**** Input data
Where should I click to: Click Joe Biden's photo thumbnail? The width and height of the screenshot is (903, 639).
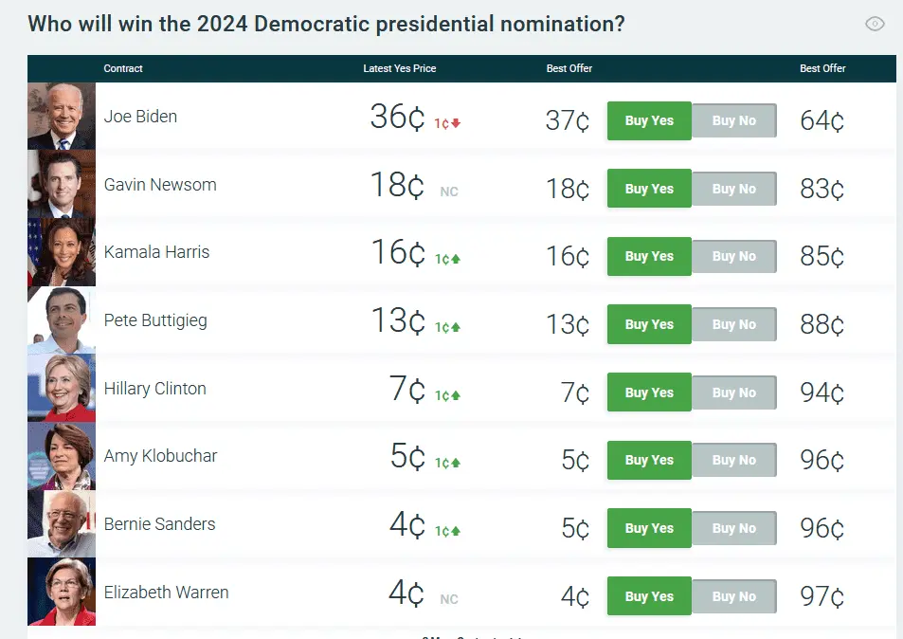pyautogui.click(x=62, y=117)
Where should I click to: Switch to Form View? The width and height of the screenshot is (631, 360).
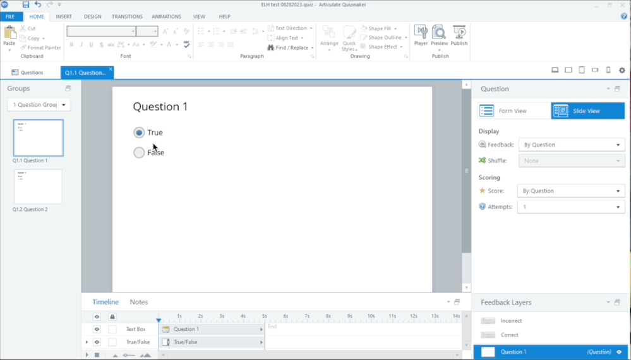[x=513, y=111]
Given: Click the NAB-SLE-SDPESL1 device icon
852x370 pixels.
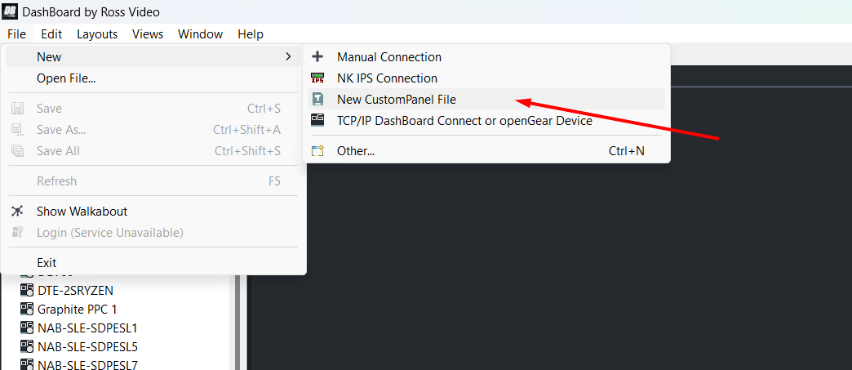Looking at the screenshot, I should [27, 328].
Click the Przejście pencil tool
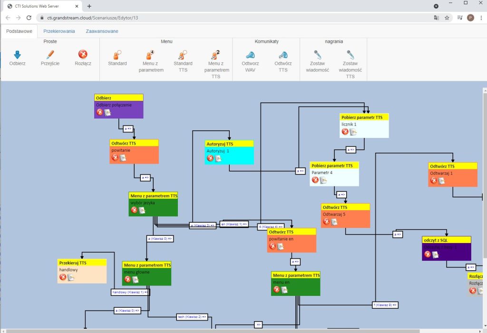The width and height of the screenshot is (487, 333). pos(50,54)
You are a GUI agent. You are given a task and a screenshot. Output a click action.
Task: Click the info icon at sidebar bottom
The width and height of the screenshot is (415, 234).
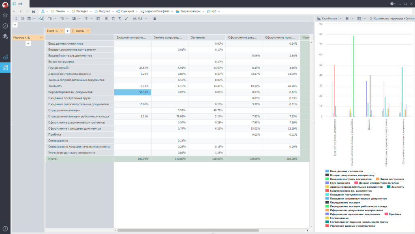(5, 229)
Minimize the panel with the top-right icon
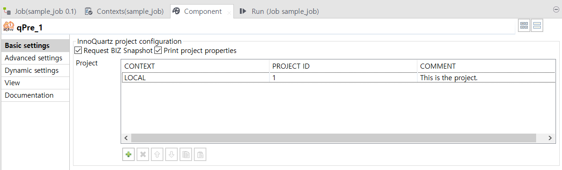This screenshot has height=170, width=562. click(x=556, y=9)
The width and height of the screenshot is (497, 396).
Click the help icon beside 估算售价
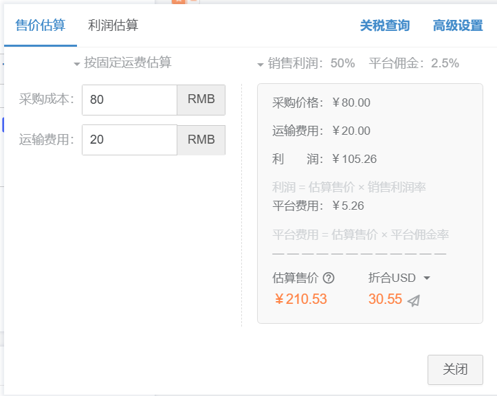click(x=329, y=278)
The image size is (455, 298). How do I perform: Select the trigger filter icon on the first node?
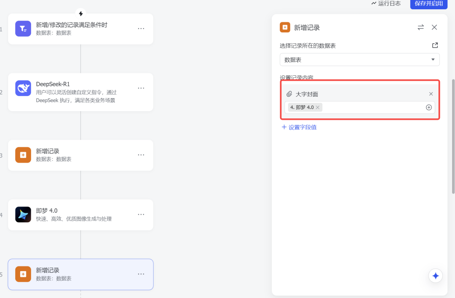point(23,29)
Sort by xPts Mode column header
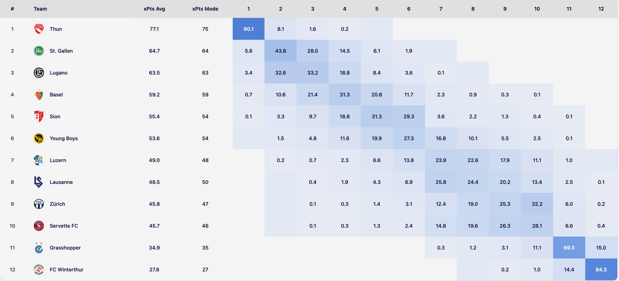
********
**** Input data
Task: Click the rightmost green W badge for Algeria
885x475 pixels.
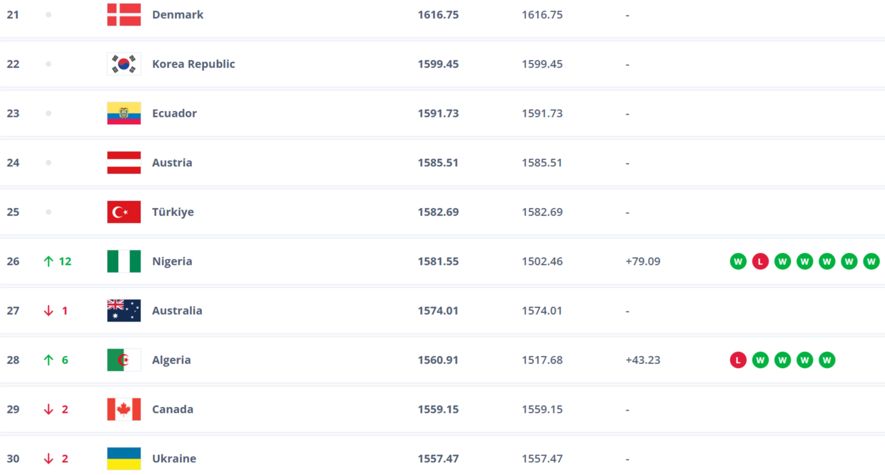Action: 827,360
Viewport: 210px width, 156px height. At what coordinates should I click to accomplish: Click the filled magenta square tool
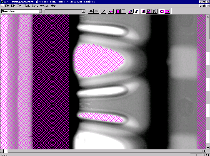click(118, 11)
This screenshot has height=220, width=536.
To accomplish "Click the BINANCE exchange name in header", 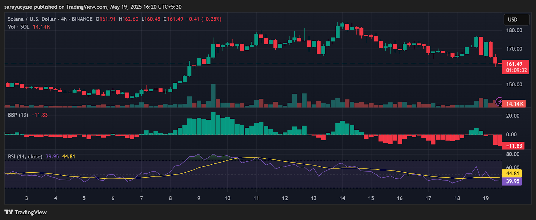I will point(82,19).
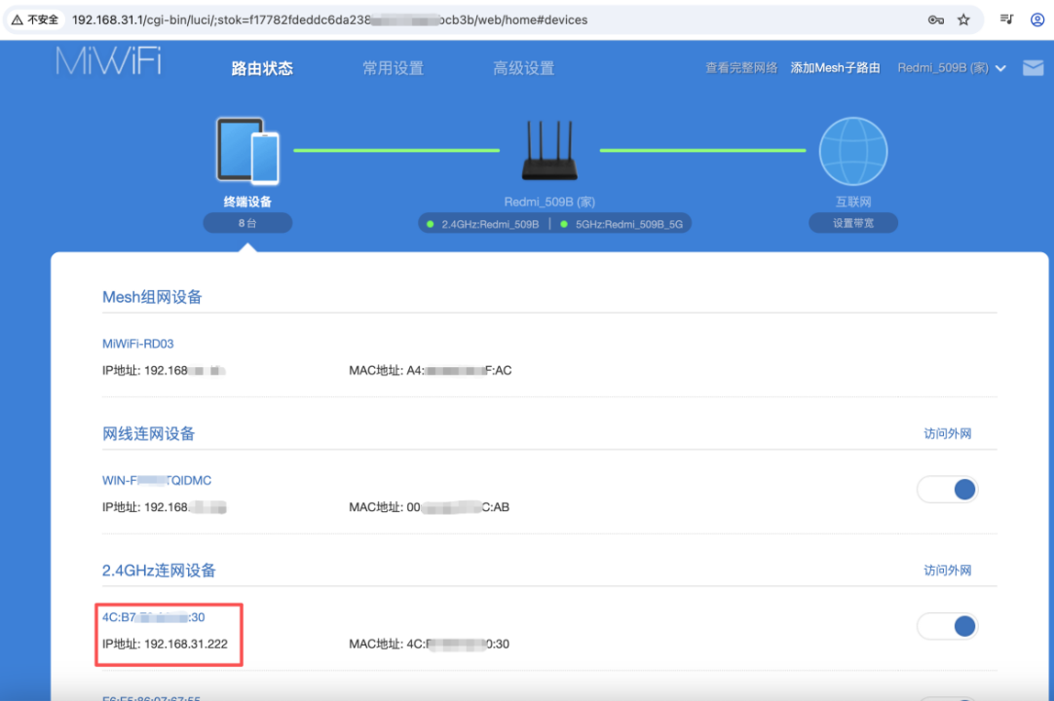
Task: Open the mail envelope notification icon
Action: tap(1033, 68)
********
**** Input data
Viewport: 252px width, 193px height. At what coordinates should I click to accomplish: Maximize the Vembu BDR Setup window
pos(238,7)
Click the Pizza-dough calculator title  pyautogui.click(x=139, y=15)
********
Task item »
From the listing above, please give again the lines that begin with the line holding "The image size" and go on through the line holding "Sort by xPts Mode column header", exactly, both ends included, minus any picture.

Response to this task »
The image size is (455, 298). How do I perform: Select the trigger filter icon on the first node?
point(23,29)
Sort by xPts Mode column header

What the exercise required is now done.